一人は豹柄のウールハットにサングラスを被った強面。名前は大宮である。
グループの参謀役でありサブリーダー的な存在を努めている。
その他三人は、パンチパーマ、スキンヘッド、そして角刈りなどと個性的な髪型をしたジャイアントスパイダーズのモブメンバーたちだった。
どの顔も大宮に劣らない程の強面で、モブキャラであっても腕っぷしだけなら凡人を遥かに上回る。
彼らには暴力以外に取り得は無い。寧ろ暴力のみが才能と言えよう。
「もう五時だぞ、おい!」
大宮が勢い良くテーブルを叩いた。
ダンっと大きな音が店内に響き渡り、他の客たちの注目が四人のテーブルに集まった。
店員が注意しようか悩んでいる。
だが、その覚悟は無いようだ。
大宮の激昂に他の客は驚いている様子だが、同席している仲間三名は冷静を通り越して無関心に見えた。
「そっすね~」
怒鳴る大宮を余所に、パンチパーマの男が座席にふんずりかえりながらスマホで時刻を確認した。
とてもやる気のない態度である。
「なんで俺ら四人しか集まってねーんだよ。揉め事大好き男の平山まで来てねーじゃあねえか!」
「皆、時間を勘違いしてるんじゃないんですか?」
「あー、ありうるな~。俺もこいつが家まで誘いに来なければ、今日の約束忘れていたもんな~」
「駄目じゃん、それ。勘違いどころか、ド忘れじゃんかよ」
「平山さんは、特にルーズだしなー、時間にはよ~」
平山とはジャイアントスパイダーズのナンバースリーである。
血気盛んで暴力的な男だが、喧嘩の強さだけではグループ内でナンバーツーである。
「畜生てめーら、最初っから俺の話をなんも聞いてねーなー!」
「すんません、大宮さん。俺ら基本的に、ろくでなしですから~」
言いながら頭を掻く角刈りだったが、あまり反省している感じでもない。
「分かってる! 分かっていたが、むかつく! 兎に角むかつく!」
怒鳴りながら大宮が、もう一度テーブルを叩く。
また店内の視線が四人のテーブルに集まった。
それでもやっぱり店員は彼らを注意しに行けない。
「あー、納得いかね~……」
大宮が呟きながら浮かせた腰を席に下ろすと同時に、革ジャンのポケット内でスマートフォンが音を奏でる。

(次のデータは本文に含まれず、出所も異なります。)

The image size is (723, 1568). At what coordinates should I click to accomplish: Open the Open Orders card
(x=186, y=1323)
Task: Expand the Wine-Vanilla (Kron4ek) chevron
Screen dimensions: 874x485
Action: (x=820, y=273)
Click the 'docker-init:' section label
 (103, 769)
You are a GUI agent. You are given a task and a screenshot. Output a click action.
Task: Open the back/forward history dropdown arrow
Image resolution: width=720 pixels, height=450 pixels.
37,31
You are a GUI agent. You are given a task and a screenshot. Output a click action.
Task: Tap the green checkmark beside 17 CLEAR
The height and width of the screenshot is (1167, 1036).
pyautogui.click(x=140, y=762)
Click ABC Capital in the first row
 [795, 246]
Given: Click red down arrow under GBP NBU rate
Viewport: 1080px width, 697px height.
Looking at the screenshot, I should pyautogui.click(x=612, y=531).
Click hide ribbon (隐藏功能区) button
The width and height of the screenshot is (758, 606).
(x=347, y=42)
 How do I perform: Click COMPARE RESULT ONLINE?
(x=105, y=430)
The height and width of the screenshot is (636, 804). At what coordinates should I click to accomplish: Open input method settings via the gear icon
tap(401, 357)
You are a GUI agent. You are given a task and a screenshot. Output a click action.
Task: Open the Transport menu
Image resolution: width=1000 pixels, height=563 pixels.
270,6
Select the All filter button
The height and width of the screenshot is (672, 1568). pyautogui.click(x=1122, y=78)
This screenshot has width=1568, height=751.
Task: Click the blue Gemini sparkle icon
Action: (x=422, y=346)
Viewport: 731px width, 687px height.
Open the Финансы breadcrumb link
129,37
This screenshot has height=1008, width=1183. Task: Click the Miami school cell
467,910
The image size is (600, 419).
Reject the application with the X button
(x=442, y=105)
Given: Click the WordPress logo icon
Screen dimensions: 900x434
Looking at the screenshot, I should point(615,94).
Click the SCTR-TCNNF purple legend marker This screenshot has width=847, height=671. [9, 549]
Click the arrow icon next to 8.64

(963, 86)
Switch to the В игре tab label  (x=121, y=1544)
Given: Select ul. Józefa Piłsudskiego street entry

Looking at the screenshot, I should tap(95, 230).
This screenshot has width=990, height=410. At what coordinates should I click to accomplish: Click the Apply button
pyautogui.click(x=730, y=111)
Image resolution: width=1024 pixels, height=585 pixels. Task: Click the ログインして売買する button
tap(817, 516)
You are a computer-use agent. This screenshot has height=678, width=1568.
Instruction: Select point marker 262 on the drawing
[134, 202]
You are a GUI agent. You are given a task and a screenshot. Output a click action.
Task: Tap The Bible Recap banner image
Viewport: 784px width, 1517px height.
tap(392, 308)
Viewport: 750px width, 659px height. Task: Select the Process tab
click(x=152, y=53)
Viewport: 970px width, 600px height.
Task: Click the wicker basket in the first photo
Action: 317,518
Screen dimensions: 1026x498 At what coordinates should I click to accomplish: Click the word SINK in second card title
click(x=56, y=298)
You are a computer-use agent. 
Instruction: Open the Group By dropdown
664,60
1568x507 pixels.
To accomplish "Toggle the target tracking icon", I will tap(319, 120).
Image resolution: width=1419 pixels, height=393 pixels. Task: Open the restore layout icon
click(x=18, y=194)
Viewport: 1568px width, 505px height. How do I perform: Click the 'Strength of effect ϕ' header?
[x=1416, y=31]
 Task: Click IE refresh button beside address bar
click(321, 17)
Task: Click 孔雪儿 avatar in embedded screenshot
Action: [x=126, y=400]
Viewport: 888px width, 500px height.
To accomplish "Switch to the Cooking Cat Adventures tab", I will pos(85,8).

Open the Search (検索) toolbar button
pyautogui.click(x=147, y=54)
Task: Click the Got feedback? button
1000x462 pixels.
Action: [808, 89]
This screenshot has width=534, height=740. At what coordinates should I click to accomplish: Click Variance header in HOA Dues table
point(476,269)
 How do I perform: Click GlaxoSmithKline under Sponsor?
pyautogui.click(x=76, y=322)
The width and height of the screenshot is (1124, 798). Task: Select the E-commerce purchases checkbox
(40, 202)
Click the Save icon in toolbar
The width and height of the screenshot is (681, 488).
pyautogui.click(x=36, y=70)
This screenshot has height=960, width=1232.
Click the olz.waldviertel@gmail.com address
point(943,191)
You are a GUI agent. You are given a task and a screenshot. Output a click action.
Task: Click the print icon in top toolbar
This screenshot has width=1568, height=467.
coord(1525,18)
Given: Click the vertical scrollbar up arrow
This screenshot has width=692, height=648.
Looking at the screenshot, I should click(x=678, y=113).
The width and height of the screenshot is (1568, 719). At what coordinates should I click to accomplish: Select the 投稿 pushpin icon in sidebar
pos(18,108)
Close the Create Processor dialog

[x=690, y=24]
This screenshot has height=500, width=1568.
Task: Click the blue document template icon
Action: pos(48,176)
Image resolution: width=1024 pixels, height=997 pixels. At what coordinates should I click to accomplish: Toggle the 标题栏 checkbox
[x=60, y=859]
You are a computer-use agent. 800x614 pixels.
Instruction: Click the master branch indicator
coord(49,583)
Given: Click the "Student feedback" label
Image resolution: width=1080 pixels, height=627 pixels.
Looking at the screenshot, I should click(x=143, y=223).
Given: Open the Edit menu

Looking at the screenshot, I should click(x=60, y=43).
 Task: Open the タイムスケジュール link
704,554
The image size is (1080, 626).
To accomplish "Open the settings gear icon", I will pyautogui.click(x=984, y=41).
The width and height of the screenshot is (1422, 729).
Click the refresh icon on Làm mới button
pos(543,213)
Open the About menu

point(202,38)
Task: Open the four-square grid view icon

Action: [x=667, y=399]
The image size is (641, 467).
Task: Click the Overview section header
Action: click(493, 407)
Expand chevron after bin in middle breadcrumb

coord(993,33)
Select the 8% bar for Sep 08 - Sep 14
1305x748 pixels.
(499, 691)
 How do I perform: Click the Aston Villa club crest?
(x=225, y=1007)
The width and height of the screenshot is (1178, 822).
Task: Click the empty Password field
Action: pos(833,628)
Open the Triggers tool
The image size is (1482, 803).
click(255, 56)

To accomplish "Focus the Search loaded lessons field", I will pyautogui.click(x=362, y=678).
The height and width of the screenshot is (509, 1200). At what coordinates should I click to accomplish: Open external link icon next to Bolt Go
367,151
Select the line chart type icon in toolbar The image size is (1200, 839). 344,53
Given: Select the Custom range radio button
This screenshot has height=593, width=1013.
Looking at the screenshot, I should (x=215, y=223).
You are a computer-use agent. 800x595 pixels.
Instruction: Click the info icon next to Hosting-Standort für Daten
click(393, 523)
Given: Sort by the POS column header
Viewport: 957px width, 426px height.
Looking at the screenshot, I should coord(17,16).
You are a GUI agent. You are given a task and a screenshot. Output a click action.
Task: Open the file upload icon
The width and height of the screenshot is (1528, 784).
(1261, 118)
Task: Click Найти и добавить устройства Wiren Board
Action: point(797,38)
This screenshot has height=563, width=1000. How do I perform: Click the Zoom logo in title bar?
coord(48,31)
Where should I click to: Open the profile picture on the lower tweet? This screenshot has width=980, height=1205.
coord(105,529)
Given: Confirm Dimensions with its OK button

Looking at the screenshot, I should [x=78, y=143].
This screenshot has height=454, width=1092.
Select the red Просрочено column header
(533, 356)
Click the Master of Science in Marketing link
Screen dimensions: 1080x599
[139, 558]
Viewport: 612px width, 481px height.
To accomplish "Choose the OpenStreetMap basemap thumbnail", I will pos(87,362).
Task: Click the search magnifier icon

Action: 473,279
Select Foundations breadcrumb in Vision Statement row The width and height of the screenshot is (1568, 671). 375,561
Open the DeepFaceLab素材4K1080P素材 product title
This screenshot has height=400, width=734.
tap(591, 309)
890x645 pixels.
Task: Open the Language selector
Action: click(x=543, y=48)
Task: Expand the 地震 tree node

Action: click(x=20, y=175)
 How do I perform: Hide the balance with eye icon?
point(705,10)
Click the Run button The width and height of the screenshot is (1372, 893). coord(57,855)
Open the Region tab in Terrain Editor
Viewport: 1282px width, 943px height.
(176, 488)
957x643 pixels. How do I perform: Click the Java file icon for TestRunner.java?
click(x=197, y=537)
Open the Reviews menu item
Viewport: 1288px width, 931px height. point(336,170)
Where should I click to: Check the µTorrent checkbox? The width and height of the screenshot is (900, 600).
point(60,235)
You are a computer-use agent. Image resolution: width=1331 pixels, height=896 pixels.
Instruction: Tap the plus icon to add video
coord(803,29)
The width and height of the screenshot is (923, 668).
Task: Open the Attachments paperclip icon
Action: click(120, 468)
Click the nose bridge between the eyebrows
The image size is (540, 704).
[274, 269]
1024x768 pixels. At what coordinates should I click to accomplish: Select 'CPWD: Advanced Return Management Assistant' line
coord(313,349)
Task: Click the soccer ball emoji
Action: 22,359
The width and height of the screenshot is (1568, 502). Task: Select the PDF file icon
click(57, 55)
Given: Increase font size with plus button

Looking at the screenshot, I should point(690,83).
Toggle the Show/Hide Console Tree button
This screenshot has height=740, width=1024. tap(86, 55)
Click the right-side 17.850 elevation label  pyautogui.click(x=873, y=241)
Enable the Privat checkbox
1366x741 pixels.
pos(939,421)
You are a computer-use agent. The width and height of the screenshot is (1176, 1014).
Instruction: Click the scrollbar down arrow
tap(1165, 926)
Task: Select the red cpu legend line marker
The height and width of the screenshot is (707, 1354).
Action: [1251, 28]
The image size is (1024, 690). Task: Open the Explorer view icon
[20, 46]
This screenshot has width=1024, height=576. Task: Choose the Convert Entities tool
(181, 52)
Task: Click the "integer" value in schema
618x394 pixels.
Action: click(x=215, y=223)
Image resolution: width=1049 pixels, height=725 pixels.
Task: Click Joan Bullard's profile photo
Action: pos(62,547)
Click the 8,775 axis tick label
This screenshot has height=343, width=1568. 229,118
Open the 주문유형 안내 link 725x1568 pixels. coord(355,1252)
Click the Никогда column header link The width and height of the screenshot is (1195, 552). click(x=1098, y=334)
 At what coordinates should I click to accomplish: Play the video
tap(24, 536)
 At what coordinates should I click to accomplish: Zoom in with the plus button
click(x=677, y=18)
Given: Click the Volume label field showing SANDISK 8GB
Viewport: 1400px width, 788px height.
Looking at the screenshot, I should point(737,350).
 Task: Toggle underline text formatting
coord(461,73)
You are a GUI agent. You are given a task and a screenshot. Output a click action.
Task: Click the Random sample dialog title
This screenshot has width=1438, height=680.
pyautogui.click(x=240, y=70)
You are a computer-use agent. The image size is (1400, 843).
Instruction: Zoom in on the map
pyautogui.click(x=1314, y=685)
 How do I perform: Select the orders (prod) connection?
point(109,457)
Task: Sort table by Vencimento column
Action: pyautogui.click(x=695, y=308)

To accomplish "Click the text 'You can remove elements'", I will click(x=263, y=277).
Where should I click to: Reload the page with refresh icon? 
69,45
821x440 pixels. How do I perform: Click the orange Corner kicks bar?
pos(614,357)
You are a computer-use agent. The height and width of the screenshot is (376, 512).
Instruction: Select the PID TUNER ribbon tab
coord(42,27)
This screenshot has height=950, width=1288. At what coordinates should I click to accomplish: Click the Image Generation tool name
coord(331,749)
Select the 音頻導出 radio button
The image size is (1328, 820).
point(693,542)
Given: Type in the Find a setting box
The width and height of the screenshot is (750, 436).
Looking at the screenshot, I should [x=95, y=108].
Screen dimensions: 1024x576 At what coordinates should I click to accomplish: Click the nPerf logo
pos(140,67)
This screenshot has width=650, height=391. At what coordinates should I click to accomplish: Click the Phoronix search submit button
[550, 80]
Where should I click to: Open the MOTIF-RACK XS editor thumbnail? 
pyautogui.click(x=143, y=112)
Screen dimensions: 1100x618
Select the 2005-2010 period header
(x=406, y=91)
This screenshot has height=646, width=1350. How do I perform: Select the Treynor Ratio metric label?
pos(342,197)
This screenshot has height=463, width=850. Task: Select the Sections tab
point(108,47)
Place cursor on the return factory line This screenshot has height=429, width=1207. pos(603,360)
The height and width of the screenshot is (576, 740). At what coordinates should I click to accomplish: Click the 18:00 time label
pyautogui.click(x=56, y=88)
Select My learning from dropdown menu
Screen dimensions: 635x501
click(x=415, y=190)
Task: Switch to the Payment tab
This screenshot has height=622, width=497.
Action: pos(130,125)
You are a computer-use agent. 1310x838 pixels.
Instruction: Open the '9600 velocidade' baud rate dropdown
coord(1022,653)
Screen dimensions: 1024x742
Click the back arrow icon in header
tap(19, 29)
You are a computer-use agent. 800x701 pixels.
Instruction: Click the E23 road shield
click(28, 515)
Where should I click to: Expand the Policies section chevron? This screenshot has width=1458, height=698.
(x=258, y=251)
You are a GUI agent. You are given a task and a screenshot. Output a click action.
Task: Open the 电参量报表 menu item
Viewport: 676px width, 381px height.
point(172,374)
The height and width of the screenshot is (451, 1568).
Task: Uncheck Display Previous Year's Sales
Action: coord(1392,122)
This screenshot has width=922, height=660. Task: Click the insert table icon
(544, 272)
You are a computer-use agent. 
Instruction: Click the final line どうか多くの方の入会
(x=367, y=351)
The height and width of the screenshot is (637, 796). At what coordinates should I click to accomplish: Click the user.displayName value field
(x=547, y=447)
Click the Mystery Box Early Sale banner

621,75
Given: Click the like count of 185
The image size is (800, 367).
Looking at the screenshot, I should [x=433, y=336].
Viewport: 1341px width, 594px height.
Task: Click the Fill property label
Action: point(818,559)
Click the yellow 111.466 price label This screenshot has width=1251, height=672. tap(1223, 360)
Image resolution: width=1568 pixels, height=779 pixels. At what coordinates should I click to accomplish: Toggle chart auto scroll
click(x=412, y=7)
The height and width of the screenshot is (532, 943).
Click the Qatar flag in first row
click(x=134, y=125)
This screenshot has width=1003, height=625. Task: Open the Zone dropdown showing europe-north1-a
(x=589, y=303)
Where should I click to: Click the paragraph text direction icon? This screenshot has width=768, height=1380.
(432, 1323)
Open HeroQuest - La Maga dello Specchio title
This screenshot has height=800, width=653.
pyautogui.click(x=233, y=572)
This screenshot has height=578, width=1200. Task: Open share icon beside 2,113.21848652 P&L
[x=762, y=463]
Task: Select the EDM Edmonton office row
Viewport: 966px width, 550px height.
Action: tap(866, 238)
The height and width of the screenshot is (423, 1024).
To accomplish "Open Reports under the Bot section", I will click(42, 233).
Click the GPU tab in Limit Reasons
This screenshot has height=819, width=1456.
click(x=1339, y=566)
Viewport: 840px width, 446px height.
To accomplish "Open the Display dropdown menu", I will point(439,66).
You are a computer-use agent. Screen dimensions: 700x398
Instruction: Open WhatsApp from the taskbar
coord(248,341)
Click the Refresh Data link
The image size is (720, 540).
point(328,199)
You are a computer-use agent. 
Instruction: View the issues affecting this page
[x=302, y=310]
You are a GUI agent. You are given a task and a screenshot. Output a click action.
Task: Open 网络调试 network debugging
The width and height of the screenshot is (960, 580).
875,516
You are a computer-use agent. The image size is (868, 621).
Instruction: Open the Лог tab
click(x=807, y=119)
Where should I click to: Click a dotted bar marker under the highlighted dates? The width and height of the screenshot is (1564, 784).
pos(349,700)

「誰からだ――、高田か……。あいつ何してやがったんだ。とりあえず出るか……。もしもし、俺だ……」
しばらく電話相手が一方的に話している様子だった。
大宮は「あー」とか「ほおー」とか言って相槌を打っているだけだった。
だが、突然に窓の外を凝視する。
「なるほど~」
豹柄帽子とサングラスに隠された大宮の顔が、怪しく微笑んだ。
窓ガラスに怪面が映り込む。
「どうしました~、大宮さん?」
他の三人も窓の外を見た。
窓の外を指差してパンチパーマが言う。
「お、あれ。あの下品なリーゼントは安田じゃね~か?」
「安田ちゃうがな、高田だ」
スキンヘッドがぼそりとつっこんだ。
「あと二人いるな。あいつら誰だっけ?」
「高田の子分らしいぞ。この前仲間入りしたばかりだ。カヲルさんもOKだしたしよ」
「そんなことより、あいつらの前を歩いているカップルが居るだろ」
大宮の言葉を聞いて、三人の視線が動く。
「あー、いますね~。あれがどうかしましたか?」
「あれが高田をのした蓬松高のガキだ。名前はマンドコロリュウイチ」
「マンドコロ~。すげー名前だな……」
席を立ちテーブルを離れる大宮。
「俺らも行くぞ。あのガキを挟み込む。ひっ捕まえて、アジトに連れて行くぞ」
「へ~い」
続いてパンチパーマとスキンヘッドも席を立つ。角刈りも遅れて三人を追う。
「会計は任せた!」
言うなり三人がダッシュで店を出る。
すると独り角刈りだけが残された。
「うわ、ずれー!」
文句を言いながらも角刈りは、ちゃんと会計を済ませるのであった。
一方―――。
龍一と月美の二人が駅前通りを歩いて行く。
背高いビルに囲まれた長く続く四車線の大通りを幾台もの車が往来していた。
歩道には人々の行き来も多い。
目指すはデパート。
男子にとって秘密の楽園である女性用下着売り場がテナントに入っている商業タワーだ。
魅惑を秘めた七階建てビルが、龍一の視界にも捉えられた。
距離にして約百メートル先。
普段はそこに聳えたっているのが当然と思えていた何気無いデパートの姿が、今では希望とロマンに輝いて見えていた。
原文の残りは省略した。